WOW - GUSH, what a doll and glad you got your baby! CONGRATS!


----------



## Poodle Lover (Mar 24, 2008)

What a handsome boy and such beautiful, thick coat.


----------



## Birdie (Jun 28, 2009)

Ohh he's just beautiful! Congrats on picking up your new baby.


----------



## 814 (Jul 3, 2009)

What a beautiful dog


----------



## wishpoo (Sep 12, 2009)

He is very handsome  !!!!

I like how his coat is shiny : ))) !!! 

What is his name  ??? 

Congrats on your new baby :baby: : )))


----------



## Marian (Oct 20, 2009)

He's beautiful - congrats!


----------



## Ladybug (Jan 2, 2010)

Thanks everyone! His name is Gentry. He is such a handsome boy. We are all really happy with him. And getting a 10 month old puppy is wonderful! I didn't have to get up with him once last night  And he was such a good boy. When we went to bed he came in and laid down by my side of the bed and went right to sleep. He's so mellow!!


----------



## Alicia (Oct 23, 2009)

Congrats on adding Gentry to your home. He is so handsome. Can't wait for more pictures.


----------



## bigpoodleperson (Jul 14, 2009)

Congrats! He is a looker for sure! What is his story?


----------



## Ladybug (Jan 2, 2010)

I got him from his breeder. She said he was sold, but then got too big to ship? I don't know, but I am sure glad that he didn't go to his other home! We LOVE this dog! My Hubby can't believe how mellow he is. He is content to be with me, where ever I am in the house. He doesn't whine. He hardly barks, just when he thinks it's necessary. Just an all around wonderful dog! 
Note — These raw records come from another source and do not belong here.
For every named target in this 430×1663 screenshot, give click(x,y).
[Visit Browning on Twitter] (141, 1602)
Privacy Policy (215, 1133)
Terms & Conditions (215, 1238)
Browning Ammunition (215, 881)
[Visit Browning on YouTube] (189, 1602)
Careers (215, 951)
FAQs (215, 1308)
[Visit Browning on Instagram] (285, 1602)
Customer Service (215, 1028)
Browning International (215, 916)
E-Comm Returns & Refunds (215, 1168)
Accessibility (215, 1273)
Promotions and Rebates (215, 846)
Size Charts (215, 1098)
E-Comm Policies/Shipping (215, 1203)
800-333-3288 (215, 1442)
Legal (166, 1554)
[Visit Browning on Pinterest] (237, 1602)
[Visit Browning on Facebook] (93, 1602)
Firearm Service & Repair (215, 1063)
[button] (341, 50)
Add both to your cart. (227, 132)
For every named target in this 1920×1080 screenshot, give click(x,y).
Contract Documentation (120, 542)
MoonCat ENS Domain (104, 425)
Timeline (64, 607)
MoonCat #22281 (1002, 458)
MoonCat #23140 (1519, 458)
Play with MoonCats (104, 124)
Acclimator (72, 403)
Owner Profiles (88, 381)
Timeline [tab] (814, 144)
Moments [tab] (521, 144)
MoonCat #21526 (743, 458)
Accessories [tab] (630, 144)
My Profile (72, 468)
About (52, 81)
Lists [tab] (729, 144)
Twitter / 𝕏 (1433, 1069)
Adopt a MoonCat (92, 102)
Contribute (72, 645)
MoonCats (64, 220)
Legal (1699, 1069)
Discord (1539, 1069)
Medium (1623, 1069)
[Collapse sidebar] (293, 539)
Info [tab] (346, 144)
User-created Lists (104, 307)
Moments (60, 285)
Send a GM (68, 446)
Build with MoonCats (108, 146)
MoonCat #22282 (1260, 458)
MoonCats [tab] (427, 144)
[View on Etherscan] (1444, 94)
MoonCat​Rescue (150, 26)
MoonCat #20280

This morning I clipped up his head a little more. I wanted to take the hair off his ears and clip up his top knot. He stood like a statue and was so sweet! He would lick my face a little when he could reach it without moving.


----------



## Mister (Sep 10, 2008)

Aww what a sweet looking dog!


----------



## jester's mom (Nov 25, 2008)

What a sweet looking boy! He looks like he has a calm, nice temperament. Congrats on your new family member.


----------



## bigpoodleperson (Jul 14, 2009)

He looks even more beautiful (if thats possible)! He has a really sweet looking face. Im glad he is fitting in so nicely.


----------



## KPoos (Aug 29, 2009)

Pretty puppy.


----------



## ArreauStandardPoodle (Sep 1, 2009)

Ohhhh...he is a sweetie!!! Congratulations, and wishes for a long, healthy, happy union!!


----------



## brittwink21 (Jan 3, 2010)

He is beautiful, I would love to get one at that age and skip all of the puppy stuff. I love blacks, he is just gorgeous


----------



## Ladybug (Jan 2, 2010)

Thanks so much you guys! He is such a love. We are all smitten =)


----------



## spoospirit (Mar 10, 2009)

_He is a handsome fellow and I love his name. Congratulations on getting your new puppy and on skipping all that training stuff!! LOL Cute Avatar.
_


----------



## cbrand (Aug 9, 2009)

Congrats! I hope you have many happy years together. Who is the breeder? Not that it matters now, but for anyone else reading this... the breeder fed you a line. No puppy ever gets too big to ship. It simply goes in a bigger crate.


----------



## Carson (Aug 6, 2008)

Congrats on your new family member! He's very handsome and sounds like he's sharp as a whip. Poos...such pleasers!


----------